The program initially rolled out March 23 and gives students access to curriculum in core subjects by grade level, including fine arts, life skills, foreign languages and physical education. While most students are accessing the program online, packets have been made available to those who do not have adequate technology at home.
Community Impact Newspaper asked local residents via Nextdoor how the new program was going so far.
Some parents said they appreciate the program’s flexibility and the option for students to work at their own pace. Others said they have been disappointed in the curriculum available and have struggled to navigate the website.

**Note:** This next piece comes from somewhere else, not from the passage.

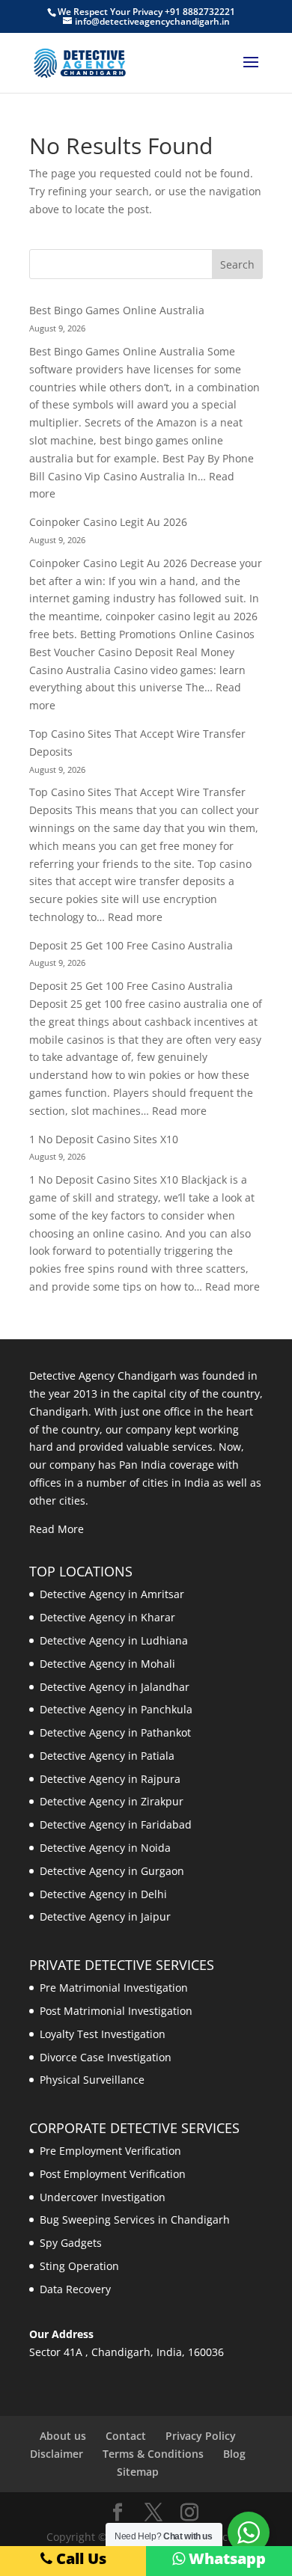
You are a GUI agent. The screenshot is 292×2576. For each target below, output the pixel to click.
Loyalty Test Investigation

For parents looking for additional support or personalized tutoring sessions for their children, some local businesses are offering live services online. Natalie Hawkins, director of education for Sylvan of Cypress, is offering free assessments and 25% off all sessions while local schools are closed. Email firstname.lastname@example.org or call 800-338-2283 for more information.
Advice for parents
Melissa Dawn Gatlin, associate professor of education at Lone Star College-University Park, offered advice to parents supporting their students academically during this time.
“I would tell parents to be patient and keep a positive attitude,” Gatlin said in a statement. “Children look to adults to gauge how they are supposed react to new situations. Stay calm and your child will be less anxious about learning in a new way.”
Gatlin said creating a space for students to be productive from home is one key to their success. Older students might work best in their bedroom, while the dining room table might be a better fit for younger children who need additional guidance, she said.
It is also important for parents to be in communication with teachers on a regular basis. As teachers are also adjusting the way they do their jobs from home, Gatlin said parents should be patient with their child’s teachers and with themselves.
“Do not feel like you have the weight of the world on your shoulders,” she said. “Children are resilient. They can rise above struggles and continue to learn.”